Manage a hub’s user environment#

Update the default user environment#

The default user environment is specified in its own GitHub repository, located at 2i2c-org/2i2c-hubs-image.

The image is built and pushed using jupyterhub/repo2docker-action to the 2i2c-hubs-image repository on quay.io.

To update this environment:

  1. Make the changes you need to make to the environment, by editing the files in the 2i2c-hubs-image repository and open a pull request. This will also provide you the ability to test your changes on Binder to make sure everything works as expected.

  2. Once the PR is merged or a commit to the main branch happens, the new image will be pushed to the registry.

  3. Get the latest tag from the tags section in quay.io

  4. Update jupyterhub.singleuser.image.tag in helm-charts/basehub/values.yaml with this tag.

Use a custom user image#

Community hubs use an image we curate as the default. This can be replaced with your own custom image fairly easily. However, custom images should be maintained by the hub admins, and we won’t be able to help much with things in it.

Image requirements#

On top of whatever you are using, your image should match the following requirements:

  1. The jupyterhub package is installed in such a way that the command jupyterhub-singleuser works when executed with the image. 99% of the time, this just means you need to install the jupyterhub python package.

  2. Everything should be able to run as a non-root user, most likely with a uid 1000.

There are a few options to help make this easier.

  1. Use repo2docker to build your image.

  2. Use a pangeo curated docker image. They have an ‘onbuild’ variant of their images that lets you easily customize them.

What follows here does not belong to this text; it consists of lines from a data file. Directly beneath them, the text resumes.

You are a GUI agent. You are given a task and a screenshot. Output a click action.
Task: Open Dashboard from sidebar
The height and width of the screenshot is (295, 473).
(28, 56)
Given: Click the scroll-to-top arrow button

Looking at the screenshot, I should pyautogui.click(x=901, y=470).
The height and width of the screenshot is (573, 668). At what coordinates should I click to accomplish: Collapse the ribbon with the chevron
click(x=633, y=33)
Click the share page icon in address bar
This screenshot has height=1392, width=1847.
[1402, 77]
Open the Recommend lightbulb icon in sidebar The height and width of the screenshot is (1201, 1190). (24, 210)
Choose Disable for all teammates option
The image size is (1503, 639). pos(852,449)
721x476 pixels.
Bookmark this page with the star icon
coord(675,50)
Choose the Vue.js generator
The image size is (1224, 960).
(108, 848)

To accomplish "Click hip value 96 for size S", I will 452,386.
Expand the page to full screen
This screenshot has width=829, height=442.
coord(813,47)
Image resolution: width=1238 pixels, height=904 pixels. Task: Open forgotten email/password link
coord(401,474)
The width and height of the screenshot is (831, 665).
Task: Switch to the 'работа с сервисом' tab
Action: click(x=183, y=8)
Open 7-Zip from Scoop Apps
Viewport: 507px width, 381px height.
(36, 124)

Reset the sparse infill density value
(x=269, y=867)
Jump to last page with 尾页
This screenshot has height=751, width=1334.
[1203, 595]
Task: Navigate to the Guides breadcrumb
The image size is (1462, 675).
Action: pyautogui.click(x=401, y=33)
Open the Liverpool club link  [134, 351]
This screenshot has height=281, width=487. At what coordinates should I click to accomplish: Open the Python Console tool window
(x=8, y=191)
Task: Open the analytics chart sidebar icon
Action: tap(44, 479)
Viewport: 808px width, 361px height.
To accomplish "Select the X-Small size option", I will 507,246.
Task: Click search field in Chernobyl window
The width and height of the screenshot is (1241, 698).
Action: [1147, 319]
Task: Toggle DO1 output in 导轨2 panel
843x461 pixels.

  3. Use a jupyter curated docker image.

Nothing will be installed on top of this by us, so you really have full control of what goes in your environment.

Which image registry to use?#

While you can push your image to dockerhub, it now has pretty strict usage limits. This could cause disruptions in your hub if a new image can not be pulled due to these rate limits. We recommend the following image repositories:

  1. quay.io. Owned by RedHat / IBM. Easiest to get started in, and recommended as the default

  2. Google Artifact Registry, if you already have infrastructure running on Google Cloud.

  3. AWS Elastic Container Registry if you already have infrastructure running on AWS.

  4. GitHub container registry. It integrates better with GitHub, but doesn’t have a clear policy on rate limits yet.

Configuring your hub to use the custom image#

We define arbitrary zero to jupyterhub on kubernetes values in config/clusters/CLUSTER_NAME/HUB_NAME.values.yaml files, which we can use to set the image name and tag. Here are some example values with only the useful bits.

jupyterhub:
  singleuser:
    image:
      name: pangeo/pangeo-notebook
      tag: "2020.12.08"

This can be any image name & tag available in a public container registry.

Whenever you push a new image, you should make a PR that updates the tag here. Only on merge will the hub get the new image.

Another way to update the image is to use the configurator.

Split up an image for use with the repo2docker-action#

Sometimes we have user images defined in a repo, and we want to extract it to a standalone repo so it can be used with the repo2docker action. But we want to retain full history of the image still, so we can look back and see why things are the way they are, as well as credit the people who contributed over time. This page documents the git-fu required to make this happen.

  1. Clone the base repository you are extracting the image from. We will be performing destructive operations on this clone, so it has to be a fresh clone.

    git clone <base-repo-url> <hub-image> --origin source
    

    We name the directory <hub-image> as that would be the name of the repo with just the user image. We ask git to name the remote it creates be called source, as we will create a new GitHub repo later that will be origin.

  2. Make sure git-filter-repo is installed. It should be available in brew or other package managers

  3. Run git-filter-repo to remove everything from the repo except the image directory.

     git filter-repo --subdirectory-filter <path-to-image-directory> --force
    

    The repo root directory now contains the contents of <path-to-image-directory>, as well as full git history for any commits that touched it! This way, we do not lose history or attribution.

  4. Create a user image repository in GitHub based off this template. The template makes it much easier to setup repo2docker-action on it.

  5. Add the new user image repo as a remote you can push commits to / pull commits from. This will be the primary location of this repo now, so let’s call it origin.

    git remote add origin git@github.com:<your-org-or-user-name>/<your-repo-name>.git
    
  6. Fetch the new repo and check out the main branch, as that is the final destination for our image contents.

     git fetch origin
     git checkout main
    
  7. Remove the environment.yml file from the repo - it is present as an example only, and we have our own we are bringing.

    git rm environment.yml
    git commit -m 'Remove unused environment.yml file'
    
  8. Merge the branch we prepared earlier with just our image contents into this main branch, while telling git to not freak out about them being from different repos initially.

    git merge staging --allow-unrelated-histories  -m 'Bringing in image directory from deployment repo'
    git push origin main
    

    In this case, staging was the name of the branch in the source repo, and main is the name of the main branch in the new user image repo.

  9. Now follow the instructions in the README of your new repo to complete setting up the repo2docker action as well as using this on your hub!